(Texto extraído):
MF: É. Se tivesse uma competição, o jongo estaria nessa iminência da festa junina. Não havia jongo em todo o bairro, era assim: ia à casa do fulano que tem um caxambu, no aniversário do fulano, ou aniversário do santo protetor. Já as festas de São João e de Santo Antônio aconteceram em vários bairros, então elas continuaram e, além disso, entra muito dinheiro para a casa dos artistas, para os velhinhos. A gente fica apreciando, coisa boa, mas é só para a entrada de dinheiro porque aquilo poderia ser melhor.

AM, CRAR, DS e JMB: Agora, levando para o samba, o senhor acha que essa comercialização também acontece?

MF: O samba difere porque ele está indo mais para a frente, o comércio é maior. Vezes por vezes, chega até a prejudicar as pessoas que têm pouco dinheiro para se gastar numa fantasia. Aqui no Império nós estamos bem aperreados para fazer o Carnaval, pois não é todo mundo que está com condição nem de tomar uma cerveja, imagina numa fantasia.

AM, CRAR, DS e JMB: O senhor acha que o Carnaval perdeu a sua tradição?

(Dados extraídos):
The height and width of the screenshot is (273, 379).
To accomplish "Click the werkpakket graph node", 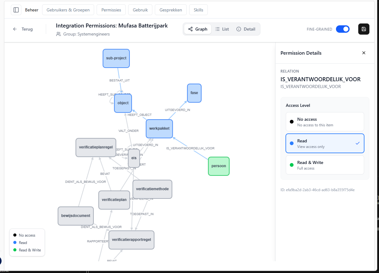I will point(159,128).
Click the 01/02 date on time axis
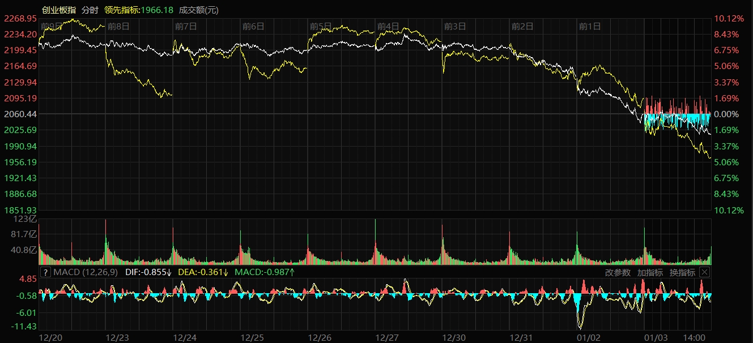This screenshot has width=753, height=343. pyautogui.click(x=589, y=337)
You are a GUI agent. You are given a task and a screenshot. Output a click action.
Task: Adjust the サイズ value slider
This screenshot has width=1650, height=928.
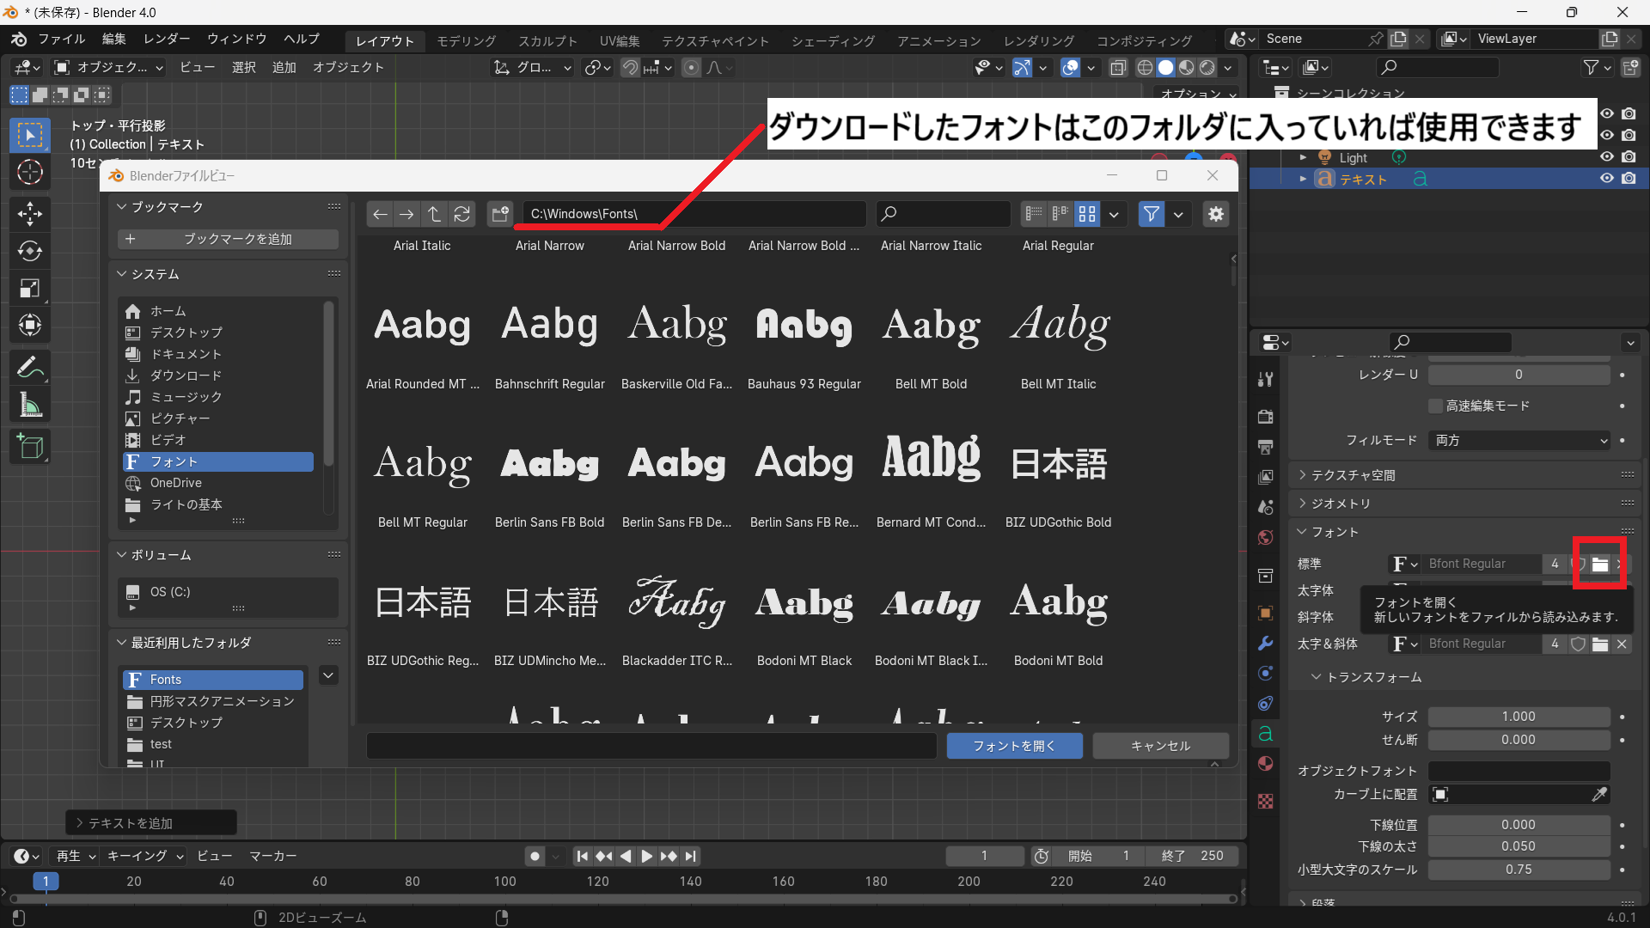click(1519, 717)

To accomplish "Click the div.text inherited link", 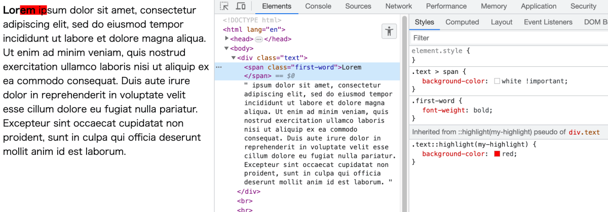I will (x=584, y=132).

(Instrução escrita 1): Troque "slider" por "bar" no trecho dos registros que começa na linha que contém "Click the 01/02 date on time axis" e termina na que contém "click(1519, 717)", com as duas incluídas, e reescreva só esse trecho sem as imagens.
(Instrução escrita 2): Dê sequência à entrevista sobre jongo, samba e Carnaval a partir do ponto em que ela para.
O texto e os registros não têm relação entre si.

(Resultado da tarefa 1):
Click the 01/02 date on time axis
This screenshot has width=753, height=343. pyautogui.click(x=589, y=337)
You are a GUI agent. You are given a task and a screenshot. Output a click action.
Task: Adjust the サイズ value bar
This screenshot has width=1650, height=928.
click(1519, 717)

(Resultado da tarefa 2):
MF: Perdeu. Antigamente, era uma censura louca se uma moça deixasse as mamicas de fora, agora vem até nua por sinal! Eu acho que isso não é Carnaval, acho que o samba pode até ter uma coisa mais solta, mas não assim tão vulgar.

AM, CRAR, DS e JMB: Inclusive essas mulheres que vêm nuas e tantas outras pessoas estão ocupando o lugar daquelas que realmente gostam da festa. O que o senhor acha disso?

MF: Eu concordo com vocês. Nós, este ano, estamos fazendo uma situação para diminuir isso. O nosso carnavalesco acha que deve aparecer mais a arte no carro do que esses nus artísticos. E aquela monstruosidade de carro continua a vir, dado o que fizeram na passarela, pois da arquibancada você vê tudo pequeno lá embaixo. Então, os carros têm que ser grandes. Quem inventou essa coisa foi o Joãozinho Trinta e a Beija-Flor e os outros tiveram que acompanhar.

AM, CRAR, DS e JMB: O senhor acha que estão deixando de lado o samba no pé para dar espaço aos carros alegóricos?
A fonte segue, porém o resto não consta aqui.